* [Your instructions]:
In the records below, the lines between the one holding "Instruction: Open User Lists in the sidebar" and the one holding "Task: Click the", inclusive, are to be transcribed exactly; no pictures are to be included.

* [Given entries]:
*** Begin section ***

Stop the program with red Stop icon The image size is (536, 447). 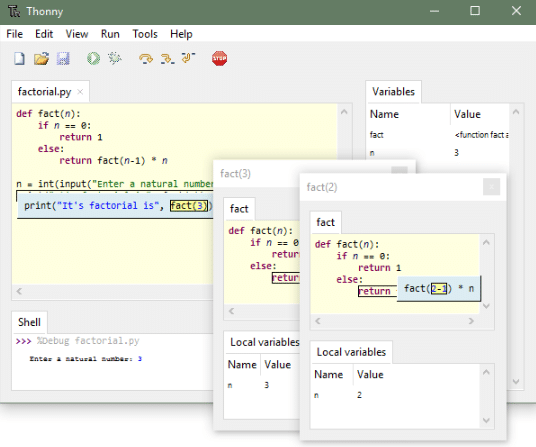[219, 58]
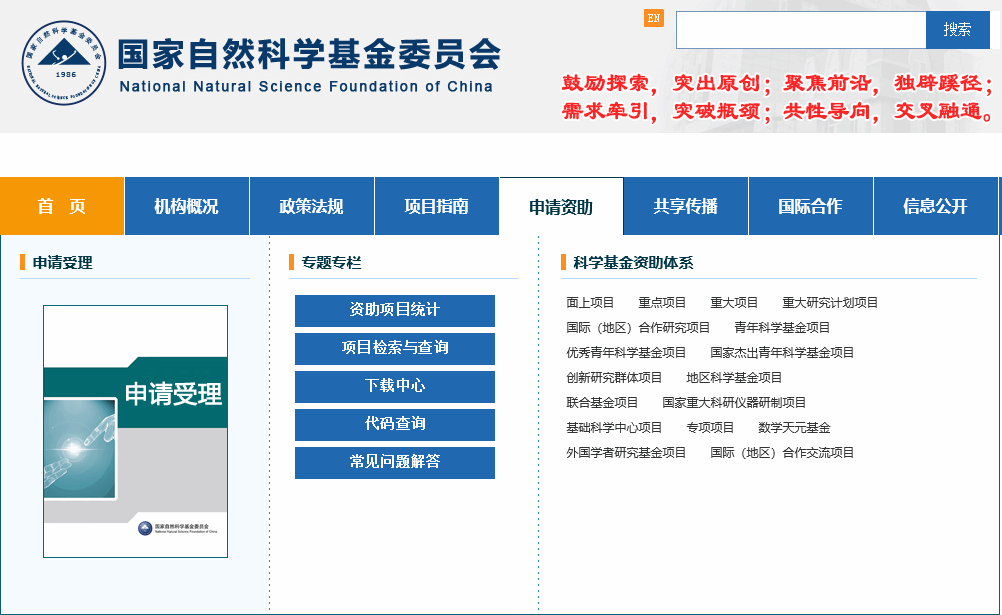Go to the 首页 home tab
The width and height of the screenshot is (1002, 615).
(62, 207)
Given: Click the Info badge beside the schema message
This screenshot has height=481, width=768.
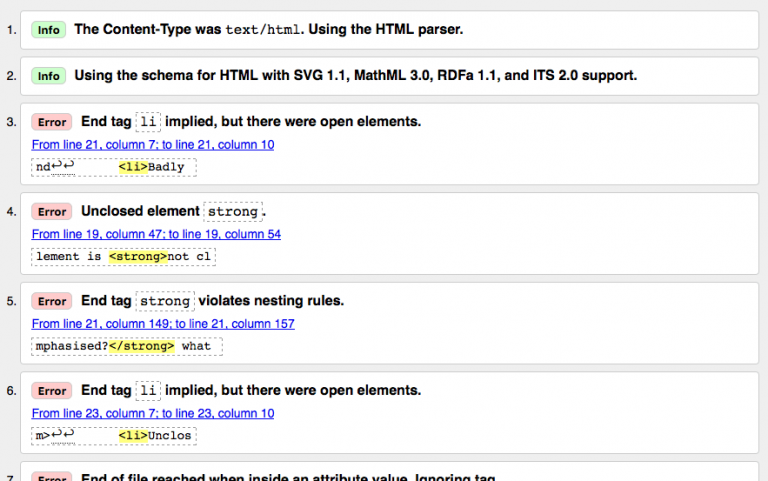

*** End section ***
*** Begin section ***

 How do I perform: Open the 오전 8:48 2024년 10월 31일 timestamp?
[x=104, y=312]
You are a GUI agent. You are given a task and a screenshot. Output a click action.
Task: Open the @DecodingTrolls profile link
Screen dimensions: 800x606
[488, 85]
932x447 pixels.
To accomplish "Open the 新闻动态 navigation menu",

*** End section ***
*** Begin section ***

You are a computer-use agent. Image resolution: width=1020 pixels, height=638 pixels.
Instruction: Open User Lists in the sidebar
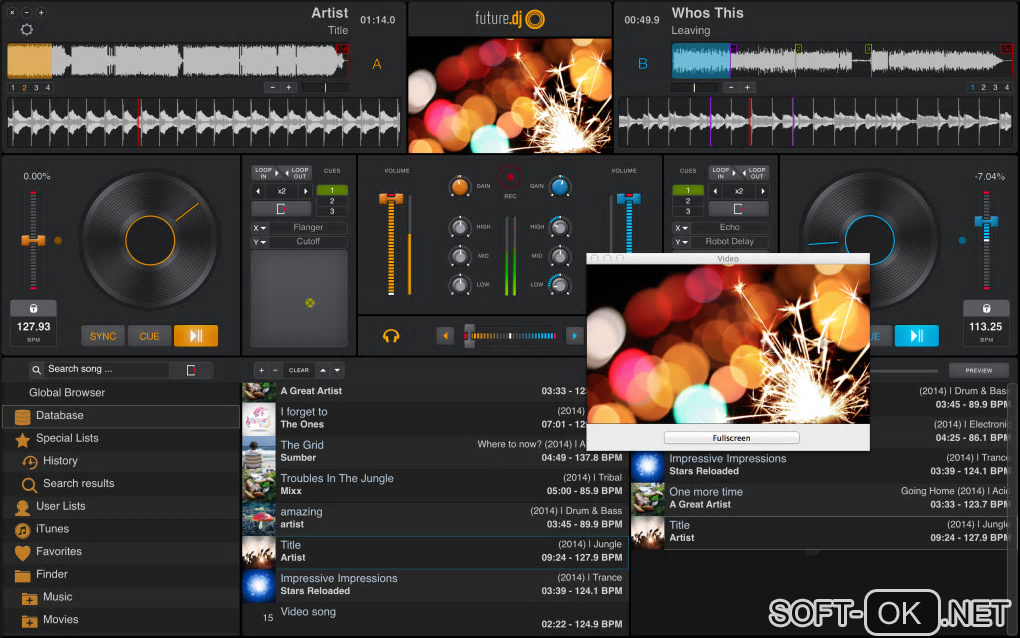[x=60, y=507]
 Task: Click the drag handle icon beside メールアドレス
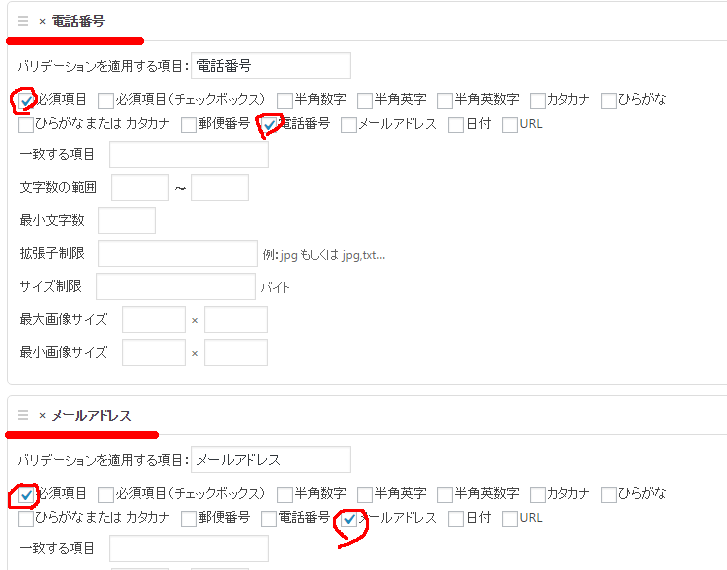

*** End section ***

* [Your solution]:
Instruction: Open User Lists in the sidebar
[x=60, y=507]
 Task: Click the drag handle icon beside メールアドレス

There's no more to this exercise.